-- START OF Provided text --

1. purpose of the credit: it is the object of the borrowing. The bank must consider carefully whether the credit is most suitable to the borrower’s need. For what the bank is concerned with is that the loan shall generate sufficient profit and cash-flow desired by both the borrower and the banker, most banks tend to decline loan proposals which are highly speculative.
2. Repayment schedule the borrower must be able to service the debit. The banker will examine, in general, the possible sources of income of the borrower and, determine whether there will be sufficient cash-flow over the term of the loan to service the debt.) The customer is normally required to submit detailed financial statements that will substantiate his capability to generate adequate funds to repay the loan.
3. Amount of the loan granted: It depends on his business capacity. The banker may examine the corporate customer’s financial statements of assets and liabilities in order to determine the precise amount to be borrowed. These statement indicate the customer’s financial position. A bank should never lend a customer more than a quarter of his own resources or financial assets.
4. Term of loan: The term of the loan is an essential factor in assessing credit risk. The longer the term of the loan, the higher the risk exposure due to the increasing chance of unfavourable long-term economic and political changes. The bank should make some judgment on the future course of the economy and the political environment so that it is well prepared if, in fact, the expected risks materialize.
5. Credit risk assessment: Depending on the size of the loan, a banker should employ the credit risk assessment in order to determine the credit worthiness of potential customers.
1) current risk assessment: this assessment evaluates possible economic and political risks.
2) Potential risk of default assessment: this assessment involves the evaluation of the risks relating to the size of the credit, and type of security provided by customers.
A bank would issue guidelines to staff responsible for loan applications concerning the maximum risk the bank should bear for any particular type of loan.
6. Market analysis: before making any lending decision, the banker must check the economic/market prospect of the goods/services the customer is producing. The banker may visit the production plant or the operation site and make a judgement on the borrower’s experience, ability and integrity in running his business.
7. Pricing of loans: the bank has to calculate its own costs of providing loans to customers. The margin indicates the possible credit risk that the loans may bear. The rate depends on various factors: size of the loan, financial strength of the borrower and nature of security offered by the customer. The higher the possible risk involved, the higher the margin over the prime rate to be charged to the loan.
8. Collateral: it refers to security provided by a borrower to offset the apparent weaknesses of a loan. These weaknesses include inadequate capital, certain risks and uncertainty arising from market conditions. Collateral should be considered as a protection rather than as a source of repayment. Collateral should be the last item to be considered in loan approval.
9. Character of the borrower: it refers to the borrower’s determination to repay the loan. It can be assessed by examining his track record.
10. Capacity: it indicates a customer’s ability, financial strength, and legal capacity to borrow. As a limited company to borrow, the banker should have the legal authority under the memorandum and articles of association to borrow.
11. Capital: it refers to the cushion of assets for repayment of the bank’s advances in the event of the borrower experiencing financial difficulties. A strong capital base will demonstrate the customer’s ability to repay his loans. It also indicates the customer’s commitment to sustaining production capability in securing future income.

-- END OF Provided text --

### What you need to do
[A] In the text on bank lending criteria, list the factors that the rate charged on a loan depends on.
[B] Pick up the text on bank lending criteria after its last sentence and continue it.

-- START OF Dataset excerpt --

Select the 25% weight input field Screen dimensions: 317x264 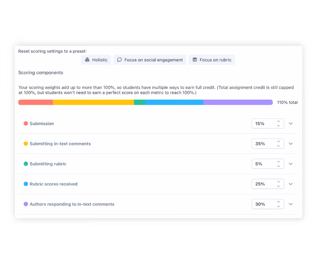pos(262,184)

-- END OF Dataset excerpt --

### Answers provided
[A] Size of the loan, financial strength of the borrower, nature of security offered by the customer

[B]
Sound bank lending-some points to remember

1. It is safer to lend small amounts to many customers rather than large amounts to a few customers.
2. Try to find out as much credit information as possible from any sources about the customers.
3. Short-term loans bear less risks than long-term loans.
4. The customer’s financial statements should be obtained and analyzed.
5. Make sure that the interest rate agreed with a customer reflects the degree of risk involved.
6. During the life of a loan, systematic and constant review of account should be conducted, loan performance and repayment records should be monitored.
7. Ascertain the value of a security and obtain safe title.
8. Do not borrow short and lend long. Pay attention to liquidity in loans both at the outset and at periodic reviews.
9. Never lend money solely against security, even though its realizable value may well exceed the loan amount
chapter 9

Private banking

1. It refers to the specialized bank services provided by banks of all sorts.
2. It offers a wide spectrum of personal services to wealthy clients who may have little knowledge of how to handle their own financial affairs or who are too busy.
3. This way of building up banker-client relationships is likely to be long-term, considerably personal and often spreads over a few generations.
4. Bankers in the private banking business are specialists in asset management; they are investment portfolio managers. They seek to satisfy his client’s references, risk taking or risk aversion investor.
5. private bankers provide a client with special information on real estate in exotic places, a piece of fine art and even a cruising fleet ect.

Merchant banking

1. The terms of merchant banking has its origin in the merchanting activities in the late 18th century. They are originated in the form of an acceptance house whose main activities used to be the discounting of trade bills and trade financing. The another characteristic of merchant banks is raising of capital for foreign governments, as they got confidence of the concerned country.
2. Nowadays, merchant banking (investment banking) as specialised in equities / underwriting; while merchant banking will provide full service including arranging loan, syndication, project financing, advisory service, etc. Some merchant banks provide services to companies which fall outside the scope of commercial banks, such like venture capital financing.
3. Major customer of merchant banks are institutions, corporations and wealth individuals. Its main sources of income are the commissions or fees charged for the services they provide.
4. The two functions in merchant banking: the role of underwriting, and the role to be financial advisors. They are can be elaborated as follows:
1) merchant banks may act as both brokers and dealers in a wde variety of securities.
2) Provide research services and give consultancy services on all varieties of management problems that are caused by financial concerns.
3) Money market instruments such as certificates of deposit are traded.
4) Merchant banks underwrite the debt issues of government and mage the sale of corporate debt and stock.
5) They serve as agents for corporation as trustees to handle the payment of dividends to shareholders, maintain a register of owners of shares to mail official notices.
6) They handle mergers, acquisitions, interest rate swaps, leveraged buy-outs, and other fee-earning activities.
7) They arrange or participate in syndicated lending / project financing.
8) They provide advisory / underwriting services in IPO/placement.(初次公开招股)
5. The following factors explain the rapid growth of merchant banking:
1) institutionalization: the shifting of the market place towards more powerful institutional investors has provided and opportunity for merchant banks to expand.
2) Deregulation: the relaxation of regulations in the US and some European states and the development of the Euro-market provided more opportunity for financial institutions to compete across borders. Individuals with limited capital would have difficulties in meeting the minimum requirement of such across borders investment. Merchant banks with considerable scale in global operations provide a more efficient service to these individual investors.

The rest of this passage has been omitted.